Pascal Feyaerts, Le Miroir aux Allumettes, Le Coudrier, 2016, 62p., 16€. Belles illustrations de Frédérique Longrée.
Le temps d’un jeu de mot, qui ne soit pas seulement glissement sémantique ou verheggenade facile, le temps de passer d’un mot à l’autre, d’une « alouette » à l’ « allumette » qui l’englobe dans la luette de la poésie, Pascal Feyaerts forge une conception de la gravité, du logos qui puisse dire comment « descendre plus bas que lierre », manière aussi de se déculpabiliser en feignant de jouer pour du faux, comme disent les enfants, et les vrais poètes restent de grands enfants près , tout près de découdre d’avec les sens et l’essence de leur art :
Du désir seul demeure
à présent l’ombre cutanée
subtil miroir aux allumettes
nous obligeant à fondre
comme neige au feu et
à nous coudre du gel
de nos absences (p.30)
Le poète ne s’épargne guère dans cette quête grave d’un amour qui « se refusait » ; il a beau « crier », il peut toujours « offrir une fleur sans parfum/ à ma trop longue nuit » ; il « cherche un paradis où déposer/ nos morts les petites comme les grandes »…

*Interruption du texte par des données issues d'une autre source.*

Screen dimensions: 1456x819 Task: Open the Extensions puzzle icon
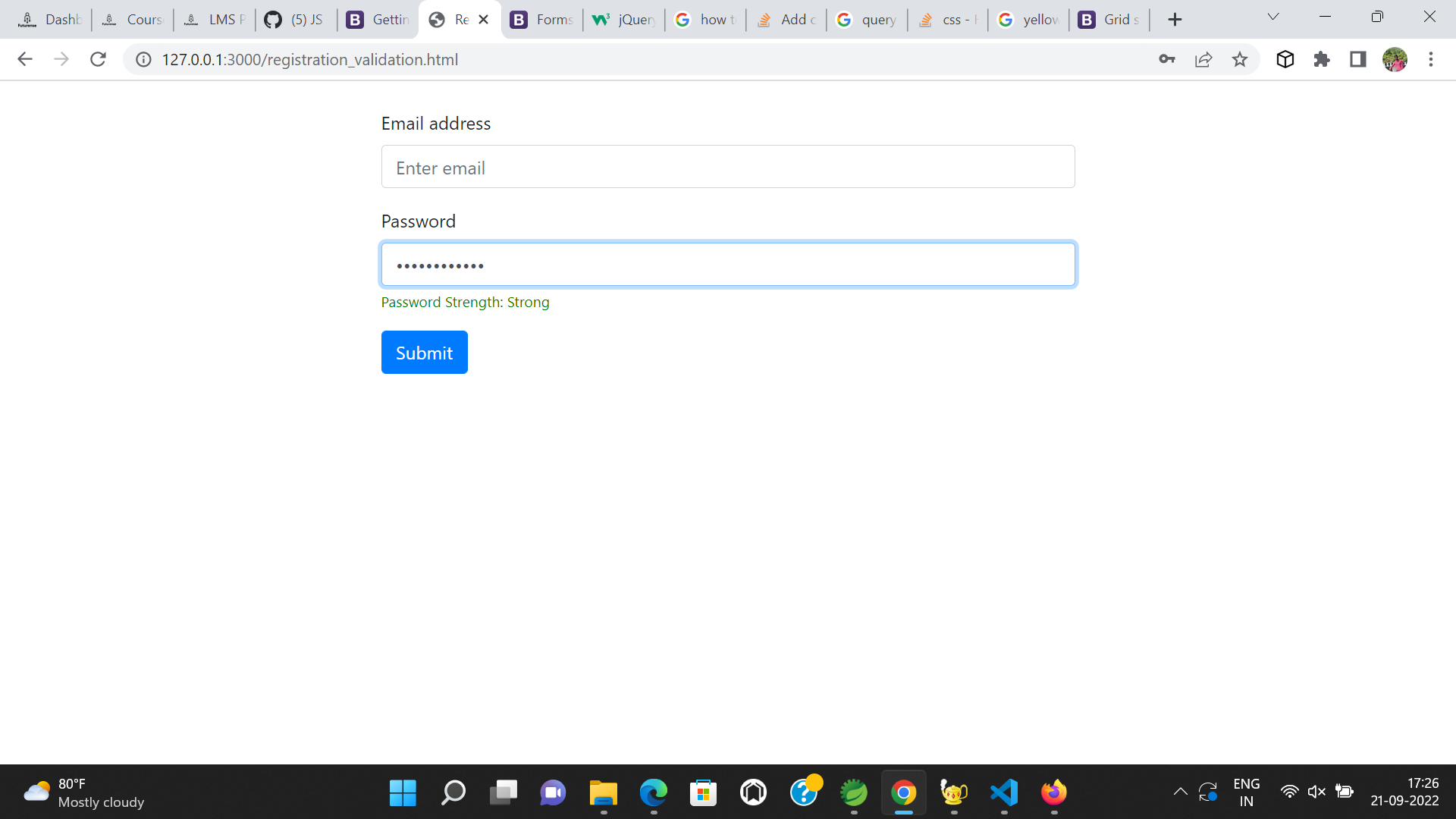[x=1322, y=59]
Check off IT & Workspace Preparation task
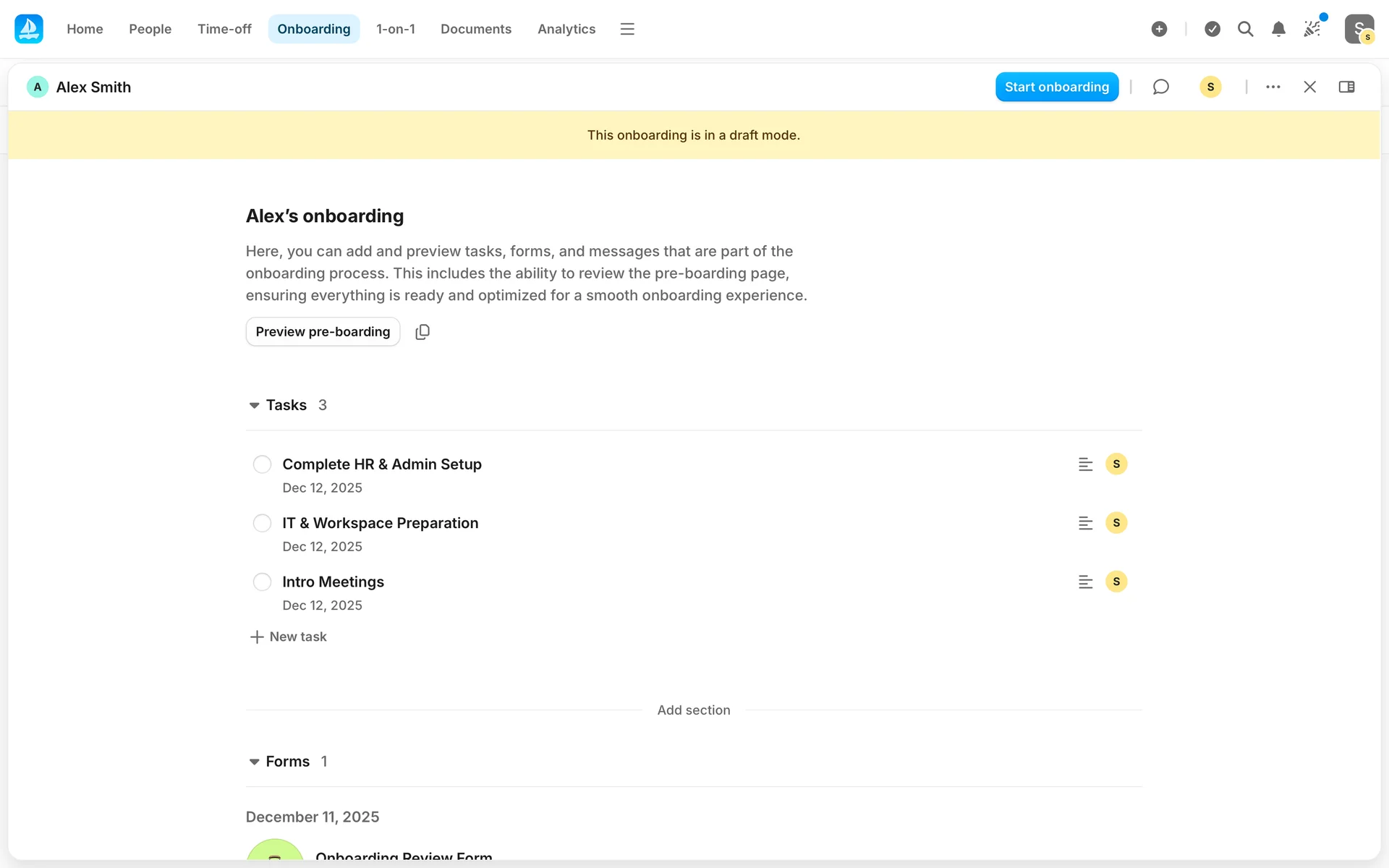This screenshot has height=868, width=1389. [x=262, y=523]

Mon pays est une langue étrangère
peuplée d’inaudibles ressacs
trop blancs pour être
tout à fait honnêtes (p.21)
Voilà un poète belge qui maîtrise sa forme, et c’est en grande forme, vraiment, qu’il n’élude rien, et énonce :
J’aime les lits défaits des visages
on dirait qu’un rêve les a mâchés
tout entiers sans en broyer la prose
ni en boire l’indécente liqueur (p.44)
Disciple de Chavée ? Je le crois, et le compliment n’est pas une simple figure de style.